---------- DATA RECORDS ----------

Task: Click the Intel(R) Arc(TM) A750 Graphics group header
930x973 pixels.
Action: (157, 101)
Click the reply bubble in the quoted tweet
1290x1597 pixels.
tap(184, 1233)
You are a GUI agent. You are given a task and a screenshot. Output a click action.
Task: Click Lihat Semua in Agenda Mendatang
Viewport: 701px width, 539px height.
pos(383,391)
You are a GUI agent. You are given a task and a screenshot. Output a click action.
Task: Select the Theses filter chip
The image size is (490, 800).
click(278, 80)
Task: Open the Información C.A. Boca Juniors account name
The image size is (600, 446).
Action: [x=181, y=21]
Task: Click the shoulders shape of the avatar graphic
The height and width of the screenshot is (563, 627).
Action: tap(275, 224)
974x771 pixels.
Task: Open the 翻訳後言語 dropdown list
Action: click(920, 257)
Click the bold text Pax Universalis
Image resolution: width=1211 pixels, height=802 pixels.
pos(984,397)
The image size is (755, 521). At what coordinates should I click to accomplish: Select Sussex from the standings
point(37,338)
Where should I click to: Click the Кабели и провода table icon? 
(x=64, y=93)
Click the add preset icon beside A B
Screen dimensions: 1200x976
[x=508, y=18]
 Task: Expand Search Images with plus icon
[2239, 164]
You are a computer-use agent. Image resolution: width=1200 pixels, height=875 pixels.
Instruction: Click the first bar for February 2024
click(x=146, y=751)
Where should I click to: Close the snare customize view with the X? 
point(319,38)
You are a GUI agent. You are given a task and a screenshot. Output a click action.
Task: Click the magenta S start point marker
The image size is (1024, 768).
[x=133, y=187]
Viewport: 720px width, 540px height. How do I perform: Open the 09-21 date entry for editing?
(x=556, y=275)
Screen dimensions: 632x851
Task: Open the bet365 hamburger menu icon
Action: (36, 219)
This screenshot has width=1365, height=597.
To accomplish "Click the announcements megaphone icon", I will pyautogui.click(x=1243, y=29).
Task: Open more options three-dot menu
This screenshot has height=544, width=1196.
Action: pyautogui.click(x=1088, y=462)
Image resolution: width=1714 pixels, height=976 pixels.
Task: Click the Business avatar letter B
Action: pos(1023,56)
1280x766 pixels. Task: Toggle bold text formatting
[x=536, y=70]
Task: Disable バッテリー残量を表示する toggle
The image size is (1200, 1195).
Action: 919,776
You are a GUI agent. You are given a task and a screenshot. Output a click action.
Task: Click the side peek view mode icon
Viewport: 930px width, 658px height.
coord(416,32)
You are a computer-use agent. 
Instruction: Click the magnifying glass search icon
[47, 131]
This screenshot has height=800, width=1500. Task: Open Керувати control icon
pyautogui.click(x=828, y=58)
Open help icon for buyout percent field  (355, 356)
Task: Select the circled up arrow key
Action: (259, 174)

----------

_EXERCISE REQUIREMENTS_:
Repeat each line above exactly as it stands.

_RESPONSE AREA_:
Task: Click the Intel(R) Arc(TM) A750 Graphics group header
930x973 pixels.
Action: (157, 101)
Click the reply bubble in the quoted tweet
1290x1597 pixels.
tap(184, 1233)
You are a GUI agent. You are given a task and a screenshot. Output a click action.
Task: Click Lihat Semua in Agenda Mendatang
Viewport: 701px width, 539px height.
pos(383,391)
You are a GUI agent. You are given a task and a screenshot. Output a click action.
Task: Select the Theses filter chip
The image size is (490, 800).
click(278, 80)
Task: Open the Información C.A. Boca Juniors account name
The image size is (600, 446).
Action: [x=181, y=21]
Task: Click the shoulders shape of the avatar graphic
The height and width of the screenshot is (563, 627).
Action: tap(275, 224)
974x771 pixels.
Task: Open the 翻訳後言語 dropdown list
Action: click(920, 257)
Click the bold text Pax Universalis
Image resolution: width=1211 pixels, height=802 pixels.
pos(984,397)
The image size is (755, 521). At what coordinates should I click to accomplish: Select Sussex from the standings
point(37,338)
Where should I click to: Click the Кабели и провода table icon? 
(x=64, y=93)
Click the add preset icon beside A B
Screen dimensions: 1200x976
[x=508, y=18]
 Task: Expand Search Images with plus icon
[2239, 164]
You are a computer-use agent. Image resolution: width=1200 pixels, height=875 pixels.
Instruction: Click the first bar for February 2024
click(x=146, y=751)
Where should I click to: Close the snare customize view with the X? 
point(319,38)
You are a GUI agent. You are given a task and a screenshot. Output a click action.
Task: Click the magenta S start point marker
The image size is (1024, 768).
[x=133, y=187]
Viewport: 720px width, 540px height. How do I perform: Open the 09-21 date entry for editing?
(x=556, y=275)
Screen dimensions: 632x851
Task: Open the bet365 hamburger menu icon
Action: (36, 219)
This screenshot has width=1365, height=597.
To accomplish "Click the announcements megaphone icon", I will pyautogui.click(x=1243, y=29).
Task: Open more options three-dot menu
This screenshot has height=544, width=1196.
Action: pyautogui.click(x=1088, y=462)
Image resolution: width=1714 pixels, height=976 pixels.
Task: Click the Business avatar letter B
Action: pos(1023,56)
1280x766 pixels. Task: Toggle bold text formatting
[x=536, y=70]
Task: Disable バッテリー残量を表示する toggle
The image size is (1200, 1195).
Action: 919,776
You are a GUI agent. You are given a task and a screenshot. Output a click action.
Task: Click the side peek view mode icon
Viewport: 930px width, 658px height.
coord(416,32)
You are a computer-use agent. 
Instruction: Click the magnifying glass search icon
[47, 131]
This screenshot has height=800, width=1500. Task: Open Керувати control icon
pyautogui.click(x=828, y=58)
Open help icon for buyout percent field  (355, 356)
Task: Select the circled up arrow key
Action: (259, 174)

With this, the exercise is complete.